= WHAT THE TASK ASKS =
Could you render the stretch of lines from the one containing "This screenshot has" through the one containing "point(247,33)" as a JSON list of strings, one string per line, with blank lines and the pictures left out?

= RECORDS FOR PROCESSING =
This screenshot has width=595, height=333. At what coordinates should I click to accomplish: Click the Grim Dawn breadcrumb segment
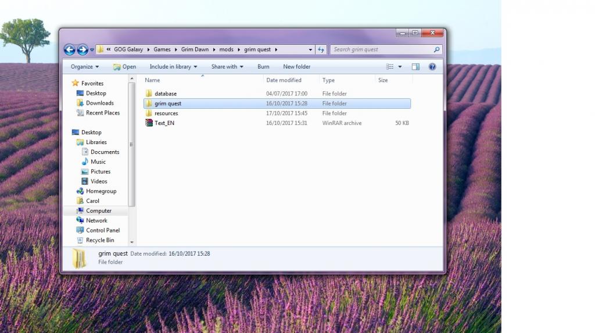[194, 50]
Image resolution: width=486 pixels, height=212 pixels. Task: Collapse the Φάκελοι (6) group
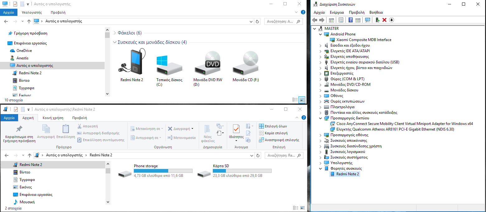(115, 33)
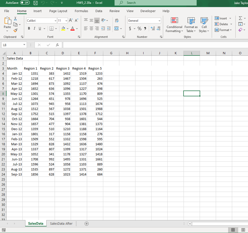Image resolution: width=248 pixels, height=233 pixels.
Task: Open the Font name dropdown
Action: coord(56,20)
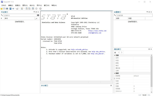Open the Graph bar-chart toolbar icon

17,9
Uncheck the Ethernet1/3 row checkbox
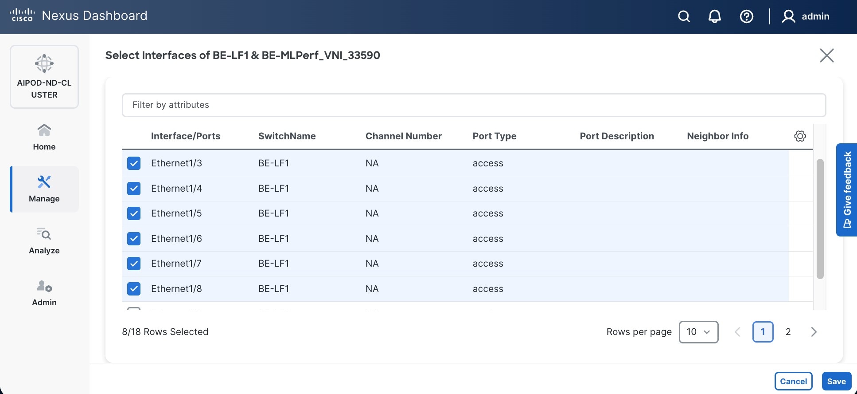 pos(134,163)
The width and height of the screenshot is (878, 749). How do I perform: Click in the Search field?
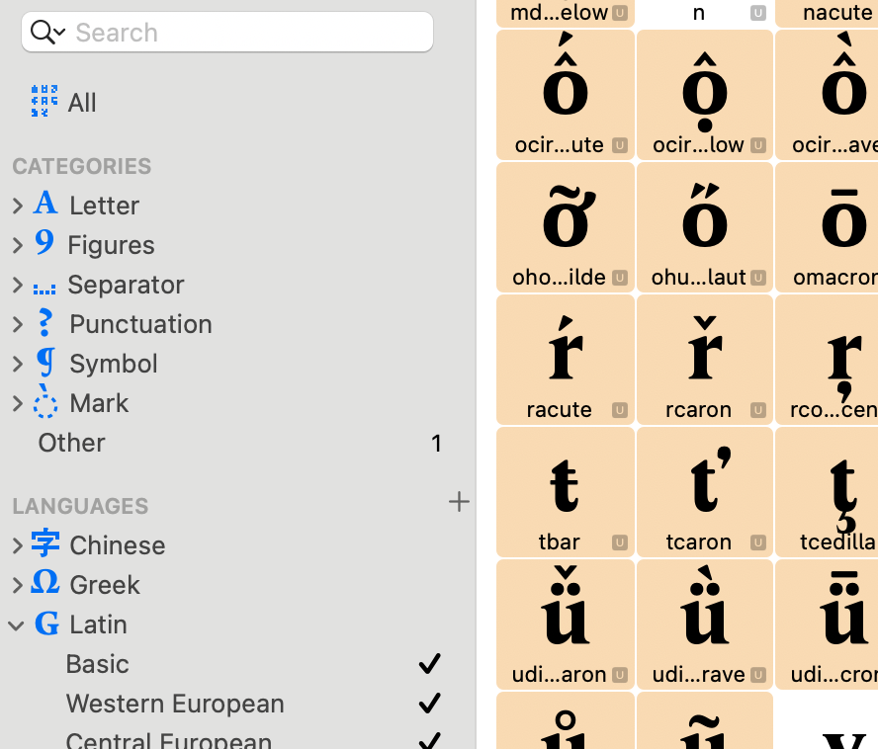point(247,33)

...

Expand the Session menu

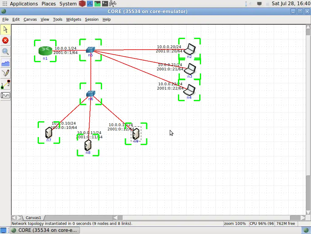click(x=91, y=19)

= WRITTEN ANSWER =
[
  "This screenshot has width=595, height=333. At what coordinates should I click to accomplish: Click the Grim Dawn breadcrumb segment",
  "[194, 50]",
  "Image resolution: width=486 pixels, height=212 pixels. Task: Collapse the Φάκελοι (6) group",
  "(115, 33)",
  "Image resolution: width=248 pixels, height=233 pixels.",
  "Task: Open the Font name dropdown",
  "Action: coord(56,20)",
  "Open the Graph bar-chart toolbar icon",
  "17,9",
  "Uncheck the Ethernet1/3 row checkbox",
  " pos(134,163)",
  "The width and height of the screenshot is (878, 749). How do I perform: Click in the Search field?",
  "point(247,33)"
]